Wednesday, January 14, 2009

official admits that government -- uh....

I believe it was Bill Boyarsky who, many years ago, wrote a column about his early days at the Los Angeles Times in which he discussed that paper's former ban of the highly impolite word "rape." The preferred euphemism? "Criminal assault." Boyarsky remembered writing a story that said a woman was (I'm approximating the quote) "thrown down the stairs, kicked in the face, beaten with a lead pipe, and slammed repeatedly into the pavement, but she was not criminally assaulted."

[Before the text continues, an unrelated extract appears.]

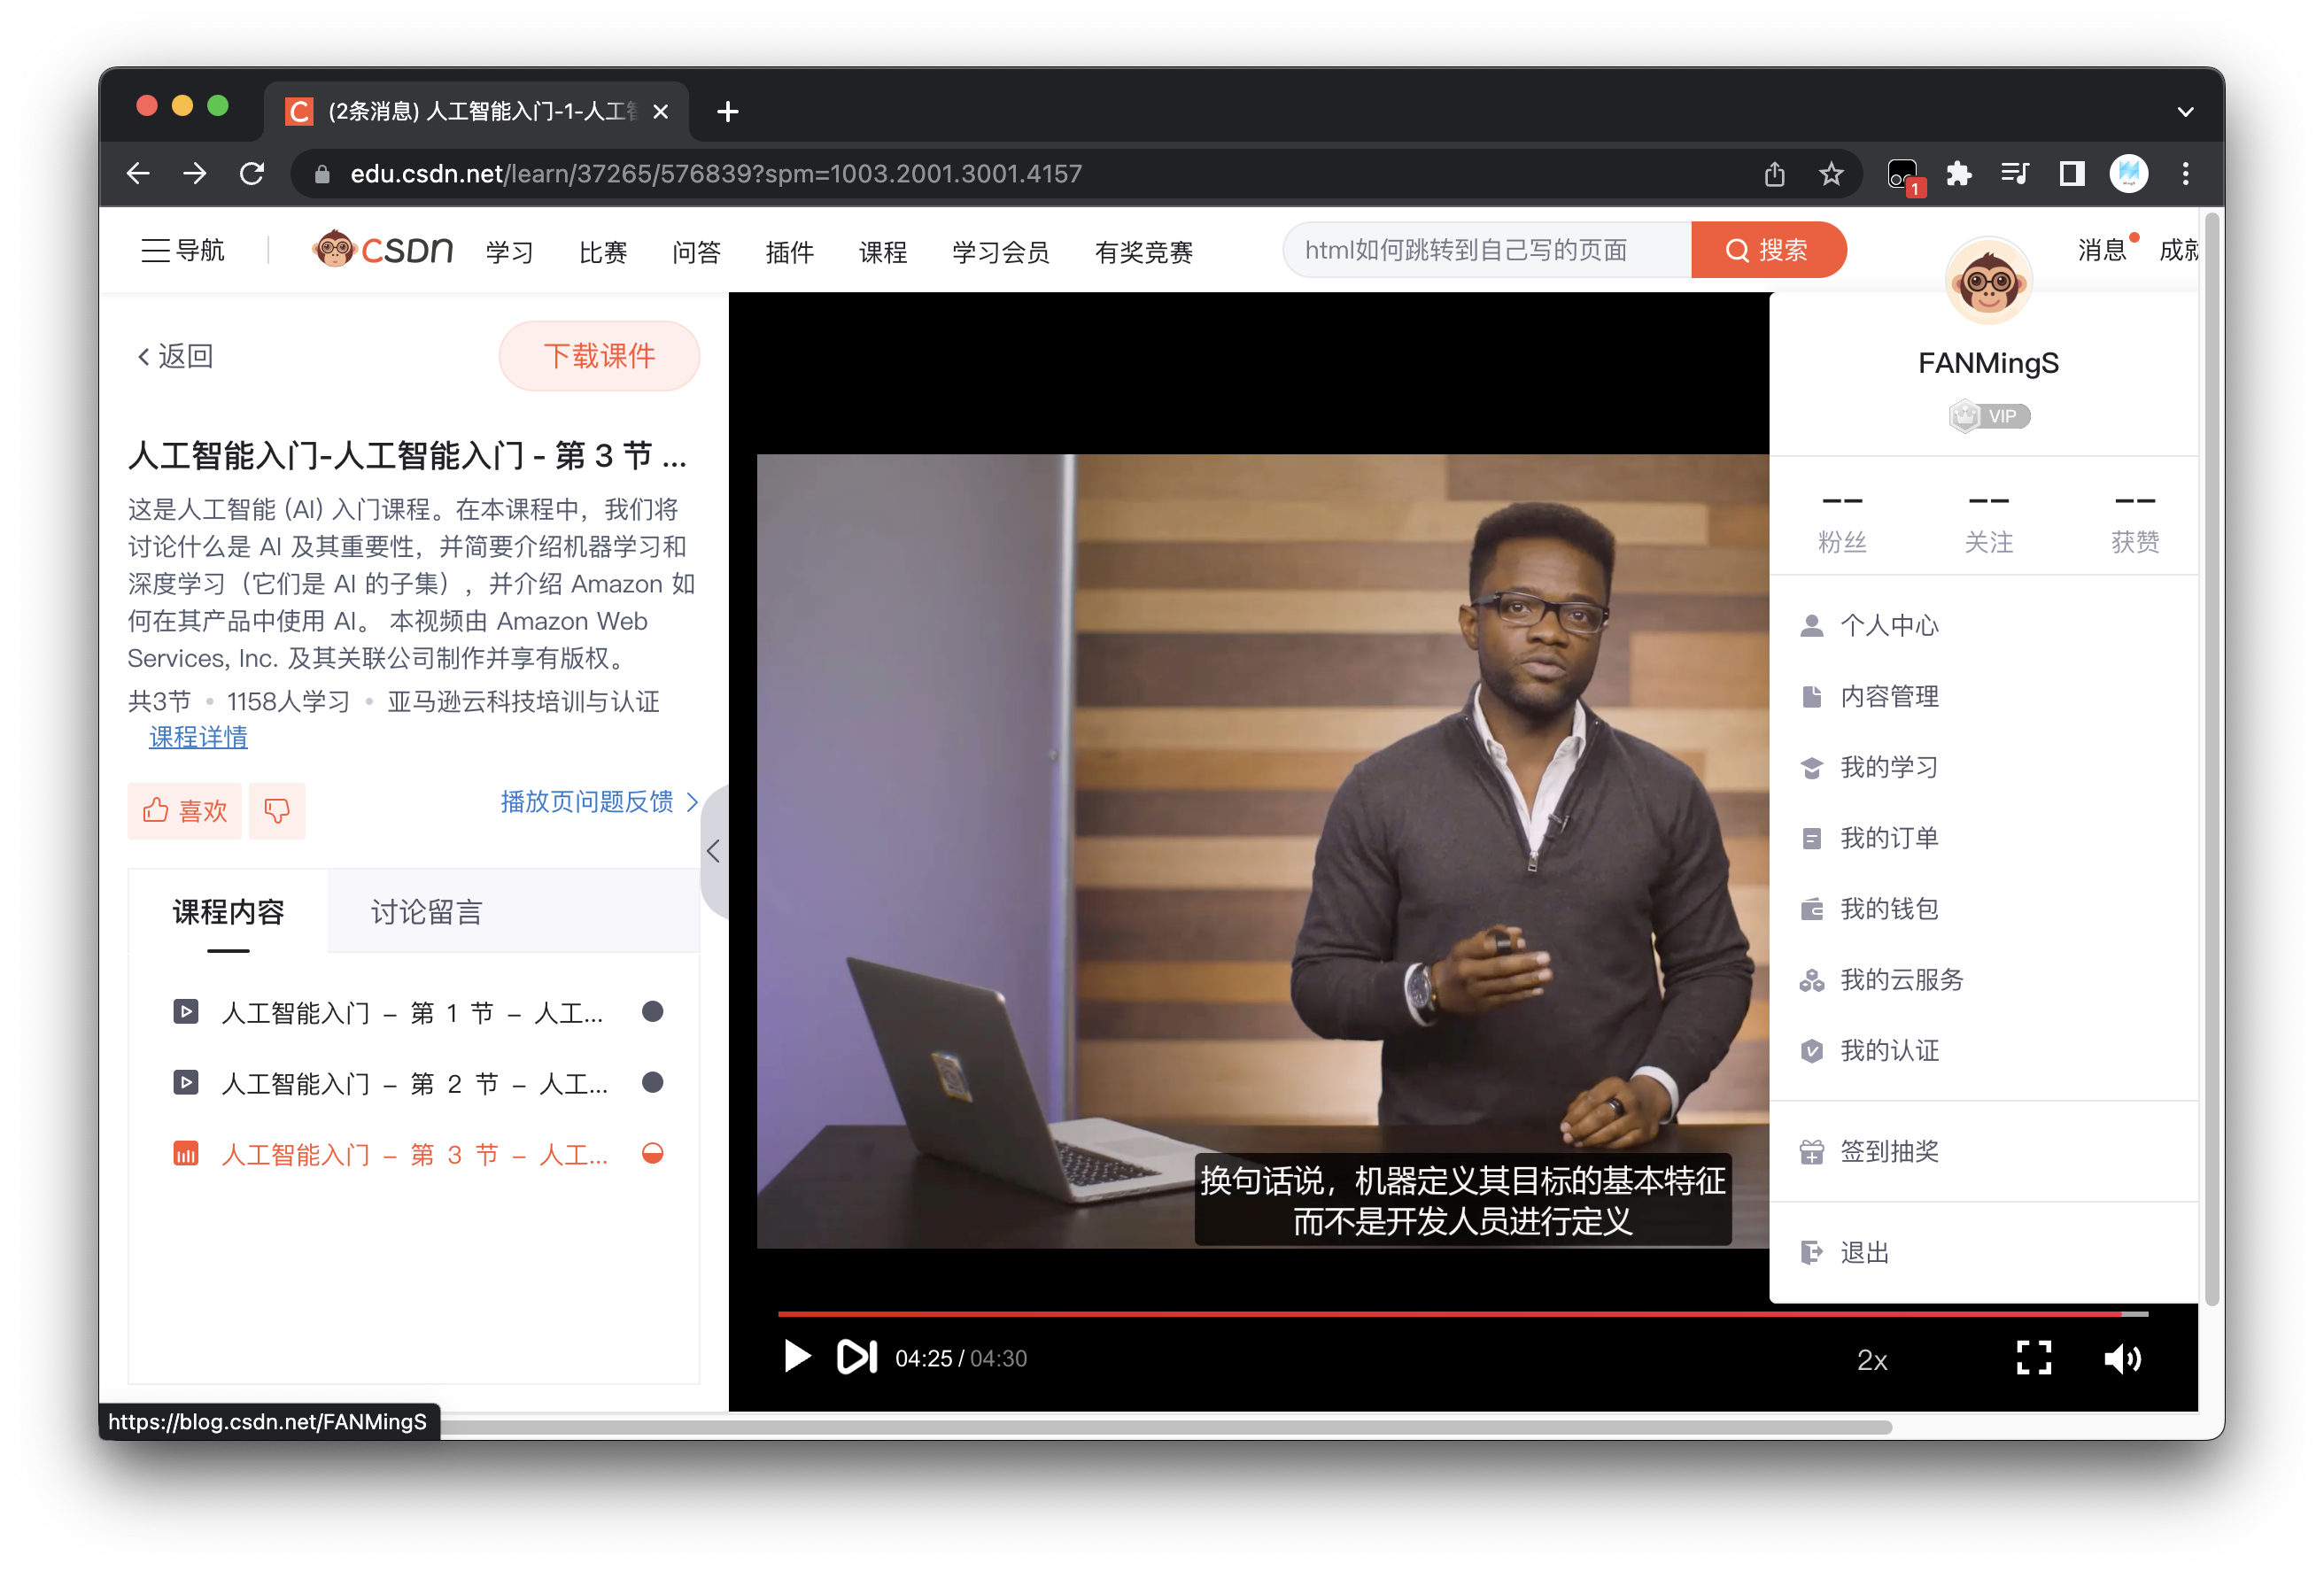Bookmark page with star icon
Screen dimensions: 2324x1571
point(1830,174)
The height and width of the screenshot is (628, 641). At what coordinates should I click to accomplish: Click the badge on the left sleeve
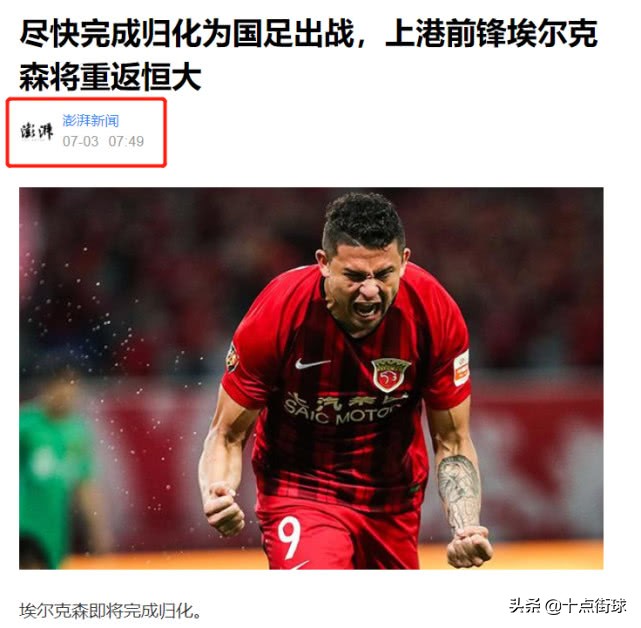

So I have to wonder how the AP will handle this story.

1 Comments:

At 12:10 PM , Anonymous Mojo said...

So I have to wonder how the AP will handle this story.
No need to wonder. They found the perfect approach. The story is titled, "White House answers judge's finding of US torture". But after several paragraphs describing the torture and quoting the judge saying it was torture, in an article about the judges "finding" of torture, they proceed to write "The alleged torture...". And how did the White House "answer the judges finding"? "Dana Perino defended the president's anti-terrorism policy, without directly addressing Crawford's assessment." They added, "Pentagon spokesman Bryan Whitman also had no direct comment on Crawford's comments".
So the answer is to emphasize the response rather than the finding of torture (making the actual finding instant old news), continue to refer to it as alleged torture although the judge made a finding, and pretend that refusal to answer is an actual response.